We investigated the inhibitory effect of WESC on the expression of proinflammatory cytokines such as TNF-α and IL-6. The HMC-1 cell line is a useful tool for researching the cytokine activation pathway (18,19). Previously we reported that gene expression of TNF-α and IL-6 peaked 4 h after treatment of PMACI (20). Consequently, HMC-1 cells were stimulated by PMACI during 4 h, and the cells were preincubated with WESC for 30 min. Fig. 3A shows that the expression of proinflammatory cytokines was inhibited by WESC. To confirm the correlation of mRNA expression with protein production, we measured the secretion of TNF-α and IL-6. When HMC-1 cells were stimulated with PMACI for 8 h, the secretion of cytokines was remarkably induced. WESC dose-dependently inhibited the secretion of TNF-α and IL-6 in PMACI-stimulated HMC-1 cells (Fig. 3B).

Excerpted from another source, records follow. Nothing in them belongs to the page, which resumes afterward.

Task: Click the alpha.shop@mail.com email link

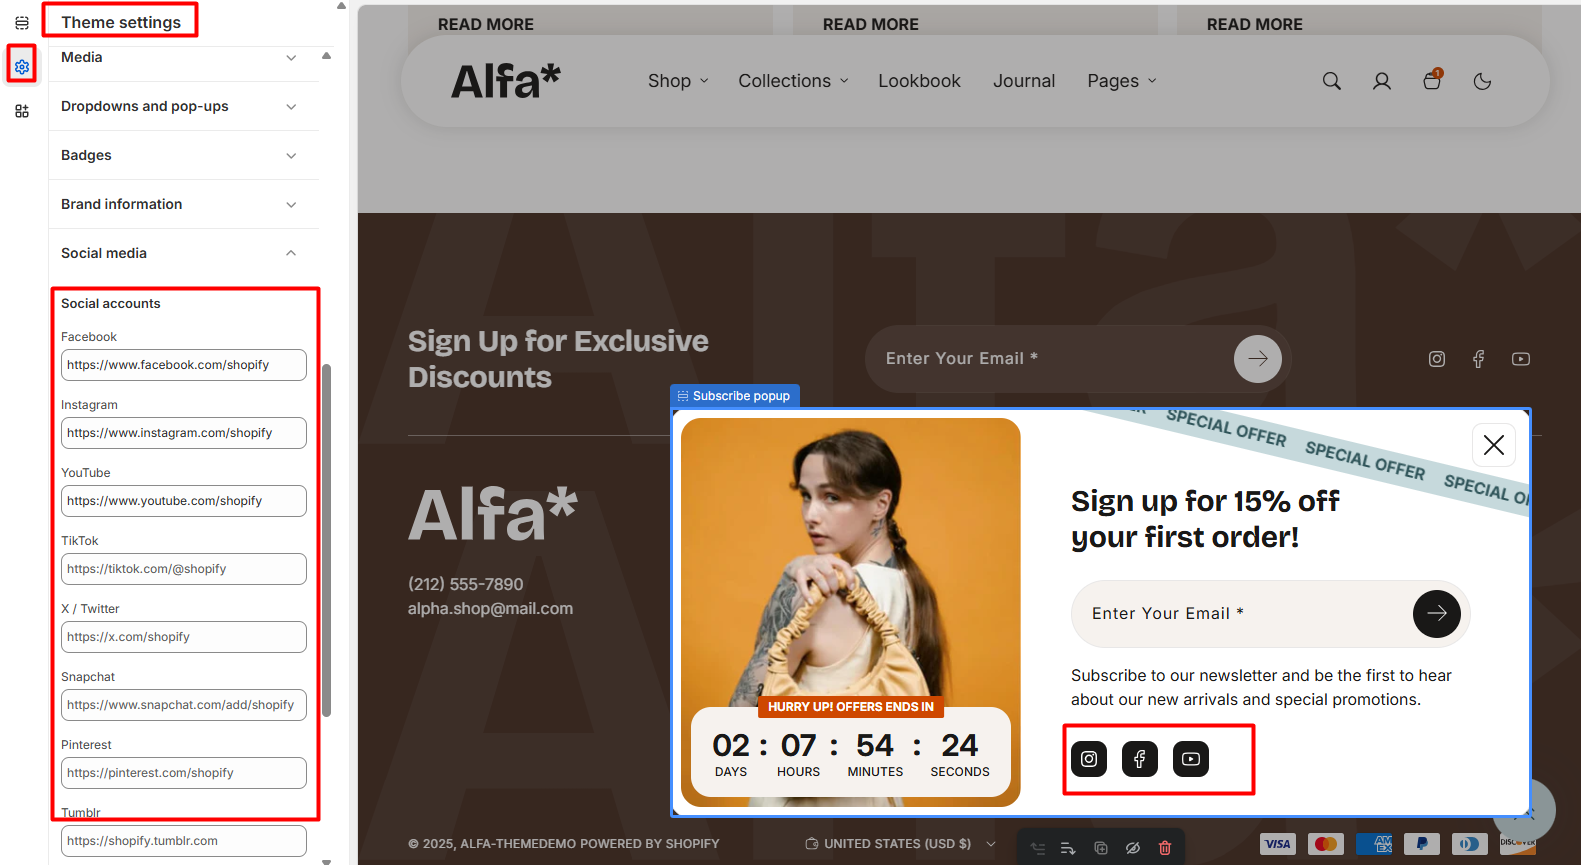Action: tap(490, 608)
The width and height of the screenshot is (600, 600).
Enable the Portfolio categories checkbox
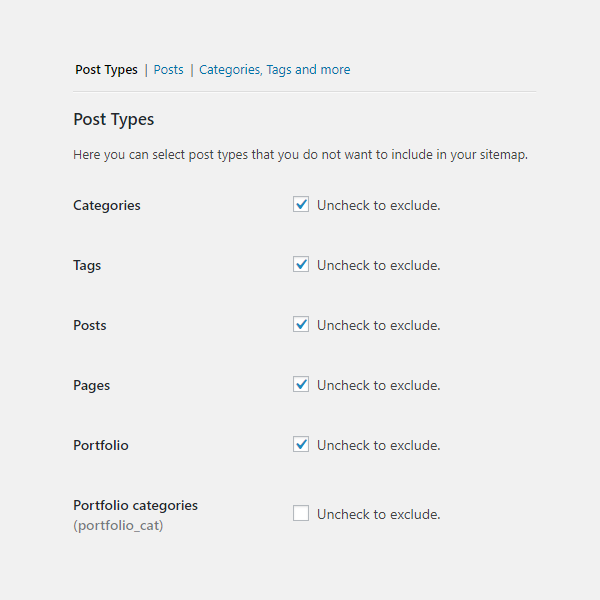click(x=301, y=514)
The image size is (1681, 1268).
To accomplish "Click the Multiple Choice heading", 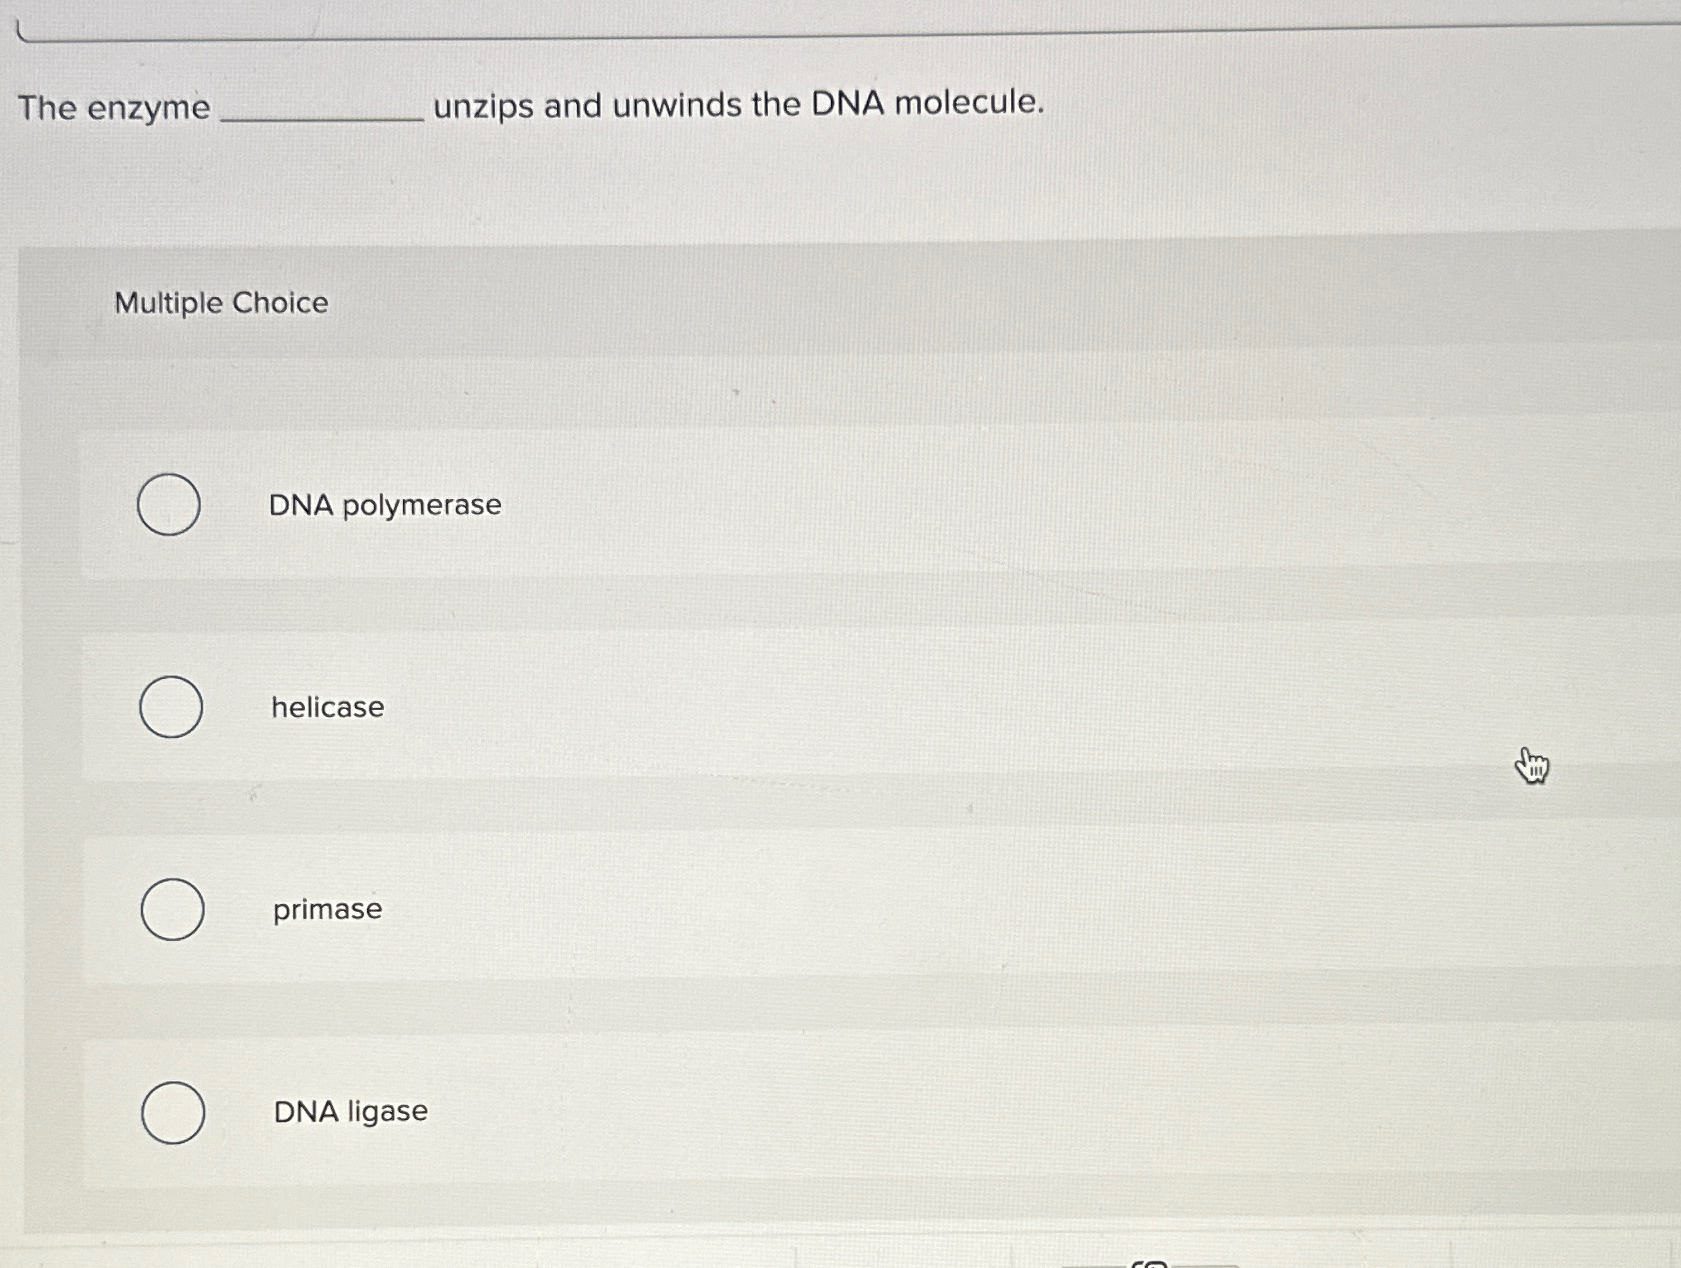I will coord(219,302).
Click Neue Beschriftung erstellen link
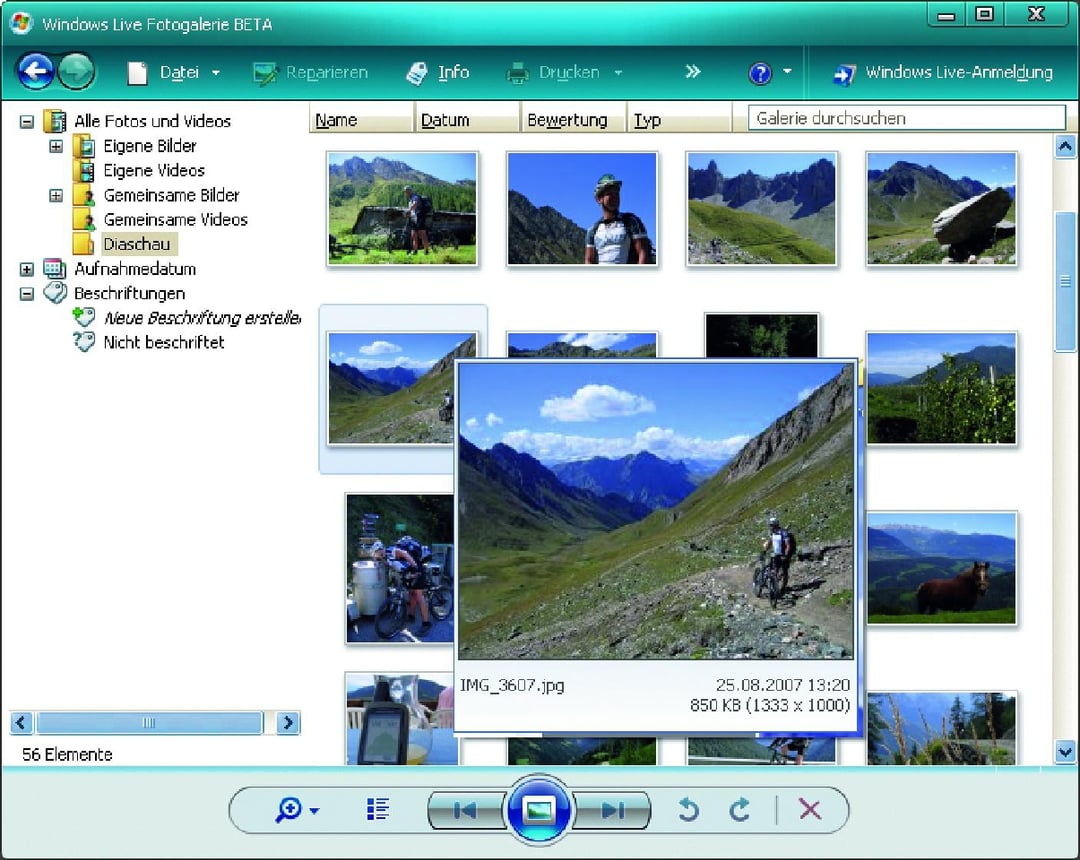Viewport: 1080px width, 860px height. [201, 318]
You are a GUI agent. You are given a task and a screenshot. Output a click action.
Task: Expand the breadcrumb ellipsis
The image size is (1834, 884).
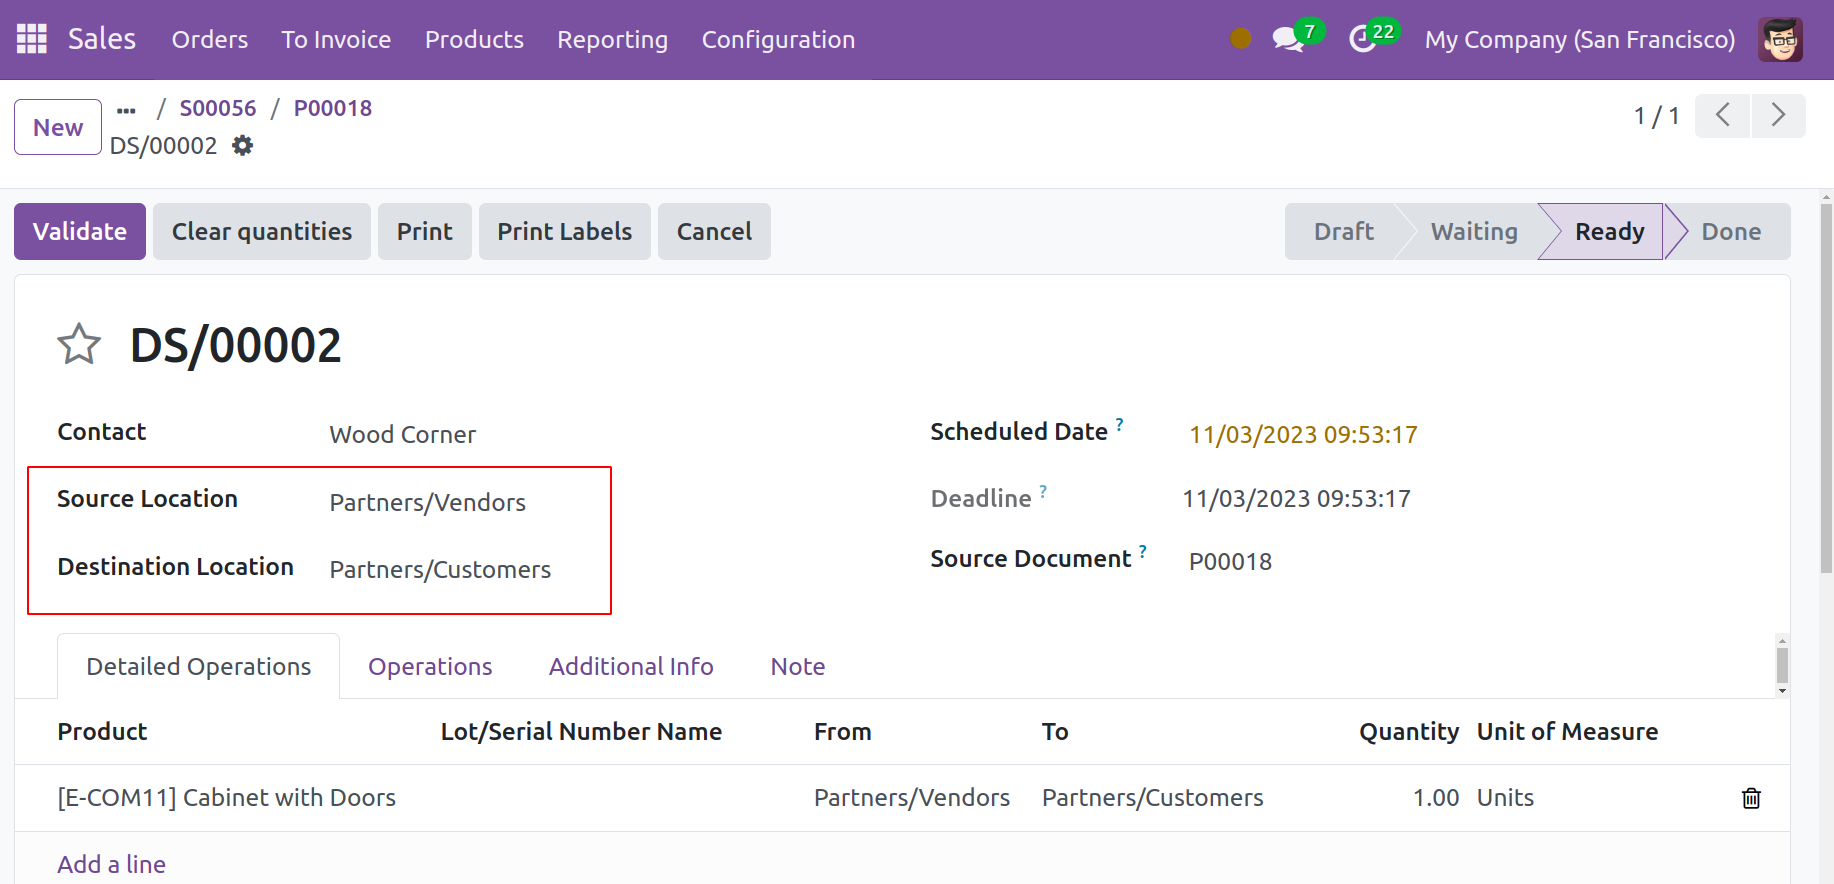click(126, 109)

To investigate the intracellular mechanism responsible for the inhibitory effect of WESC on the expression of proinflammatory cytokines, we examined the effect of WESC on the activation of transcription factors, NF-κB and MAPKs. NF-κB is an important transcriptional regulator of inflammatory cytokines and plays a crucial role in immune and inflammatory responses. Stimulation of HMC-1 with PMACI induced the nuclear translocation of p65 NF-κB and degradation of IκBα after 2 h of incubation. WESC inhibited the PMACI-induced nuclear translocation of NF-κB and degradation of IκBα (Fig. 4A). To confirm the inhibitory effect of WESC on the NF-κB activation, we examined the effect of WESC on the NF-κB-dependent gene reporter assay. HMC-1 cells were transiently transfected with a NF-κB-luciferase reporter construct or an empty vector. Exposure of cells to PMACI increased the luciferase activity in the cells transfected with the NF-κB-luciferase reporter construct (Fig. 4B). WESC significantly reduced PMACI-induced luciferase activity.

The MAPK signaling cascades also regulate important cellular processes including gene expression, cell proliferation, and cell survival and death (21). Previously we documented that PMACI activates all three types of MAPKs such as p38, JNK, and ERK at 15–30 min in HMC-1 (22). In the present results, stimulation of cells with PMACI induced phosphorylation of p38, JNK, and ERK, and WESC markedly attenuated PMACI-induced phosphorylation of ERK and p38 MAPK (Fig. 5). However WESC did not affect the phosphorylation of JNK (data not shown).